----- Records provided
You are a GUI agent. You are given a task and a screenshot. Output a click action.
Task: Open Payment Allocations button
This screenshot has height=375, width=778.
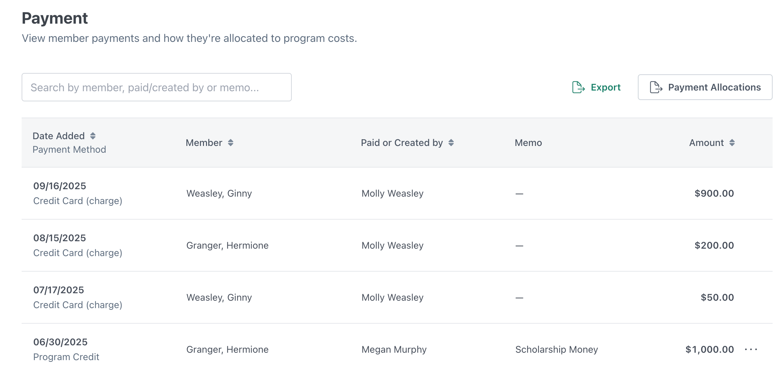[705, 87]
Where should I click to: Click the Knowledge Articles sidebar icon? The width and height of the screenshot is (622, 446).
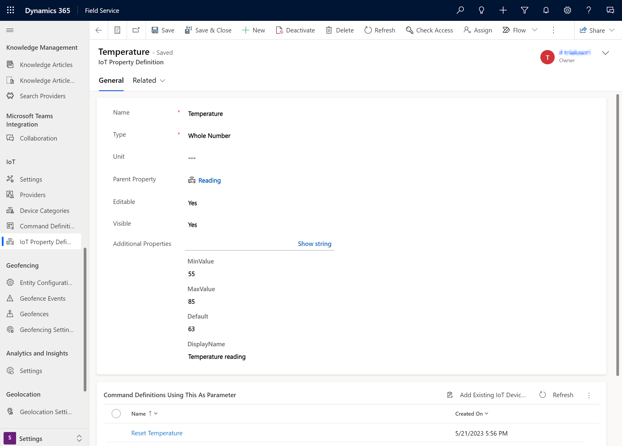10,64
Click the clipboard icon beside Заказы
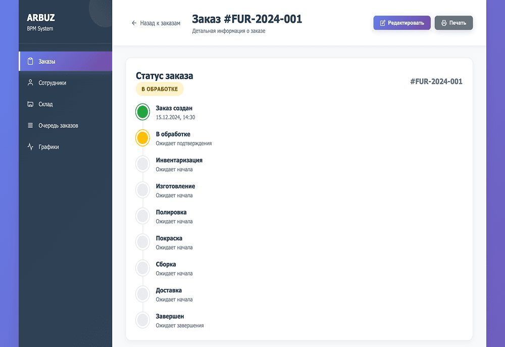Screen dimensions: 505x347 pos(30,62)
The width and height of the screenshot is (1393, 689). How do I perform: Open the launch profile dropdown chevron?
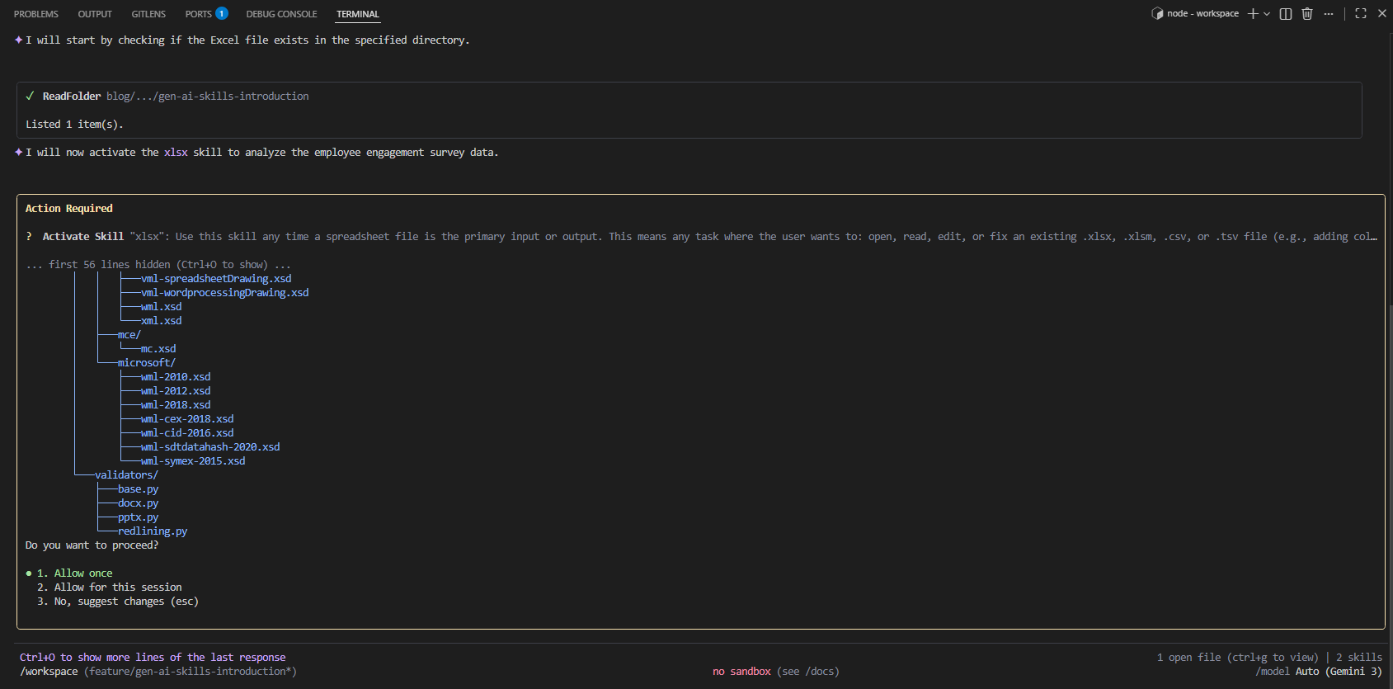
----------
_Exercise goal_
Transcribe the records above exactly as they appear, leaving out any pictures.

_Written solution_
You are a GUI agent. You are given a task and a screenshot. Output a click action.
Task: Open Payment Allocations button
This screenshot has height=375, width=778.
[705, 87]
Where should I click to: Click the Knowledge Articles sidebar icon? The width and height of the screenshot is (622, 446).
10,64
Click the clipboard icon beside Заказы
Screen dimensions: 505x347 pos(30,62)
The width and height of the screenshot is (1393, 689). How do I perform: Open the launch profile dropdown chevron?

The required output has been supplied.